### [ACTION ITEM]
What you give back should be only the lines from the one holding "Switch to 最新评论监控" through the final line of the records, each reproduced exactly.

### [SUPPLIED RECORDS]
- Opening Delimiter -
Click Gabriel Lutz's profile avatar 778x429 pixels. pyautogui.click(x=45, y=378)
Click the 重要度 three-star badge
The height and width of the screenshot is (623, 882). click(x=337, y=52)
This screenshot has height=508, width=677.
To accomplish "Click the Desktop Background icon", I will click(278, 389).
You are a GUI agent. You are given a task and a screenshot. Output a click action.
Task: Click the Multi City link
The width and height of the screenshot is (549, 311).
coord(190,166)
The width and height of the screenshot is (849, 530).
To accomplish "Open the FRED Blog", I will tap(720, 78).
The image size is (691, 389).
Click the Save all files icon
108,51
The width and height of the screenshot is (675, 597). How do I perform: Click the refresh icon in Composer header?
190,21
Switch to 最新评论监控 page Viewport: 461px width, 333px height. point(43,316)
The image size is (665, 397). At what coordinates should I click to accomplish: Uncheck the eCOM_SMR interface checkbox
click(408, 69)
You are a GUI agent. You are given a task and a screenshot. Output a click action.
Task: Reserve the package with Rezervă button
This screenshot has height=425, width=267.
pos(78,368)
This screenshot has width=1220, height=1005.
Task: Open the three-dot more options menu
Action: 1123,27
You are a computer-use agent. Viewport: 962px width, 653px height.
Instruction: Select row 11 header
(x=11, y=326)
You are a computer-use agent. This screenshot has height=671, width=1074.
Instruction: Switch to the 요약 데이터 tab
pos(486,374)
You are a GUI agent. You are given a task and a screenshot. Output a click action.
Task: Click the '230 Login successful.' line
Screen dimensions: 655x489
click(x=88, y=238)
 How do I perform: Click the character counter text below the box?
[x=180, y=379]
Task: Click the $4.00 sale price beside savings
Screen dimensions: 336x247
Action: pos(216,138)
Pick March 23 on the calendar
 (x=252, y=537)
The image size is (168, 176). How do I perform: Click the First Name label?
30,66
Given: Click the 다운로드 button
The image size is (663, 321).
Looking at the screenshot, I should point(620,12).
- Closing Delimiter -
### [FINISHED EXERCISE]
Switch to 最新评论监控 page Viewport: 461px width, 333px height. point(43,316)
The image size is (665, 397). At what coordinates should I click to accomplish: Uncheck the eCOM_SMR interface checkbox
click(408, 69)
You are a GUI agent. You are given a task and a screenshot. Output a click action.
Task: Reserve the package with Rezervă button
This screenshot has height=425, width=267.
pos(78,368)
This screenshot has width=1220, height=1005.
Task: Open the three-dot more options menu
Action: 1123,27
You are a computer-use agent. Viewport: 962px width, 653px height.
Instruction: Select row 11 header
(x=11, y=326)
You are a computer-use agent. This screenshot has height=671, width=1074.
Instruction: Switch to the 요약 데이터 tab
pos(486,374)
You are a GUI agent. You are given a task and a screenshot. Output a click action.
Task: Click the '230 Login successful.' line
Screen dimensions: 655x489
click(x=88, y=238)
 How do I perform: Click the character counter text below the box?
[x=180, y=379]
Task: Click the $4.00 sale price beside savings
Screen dimensions: 336x247
Action: pos(216,138)
Pick March 23 on the calendar
 (x=252, y=537)
The image size is (168, 176). How do I perform: Click the First Name label?
30,66
Given: Click the 다운로드 button
The image size is (663, 321).
Looking at the screenshot, I should point(620,12).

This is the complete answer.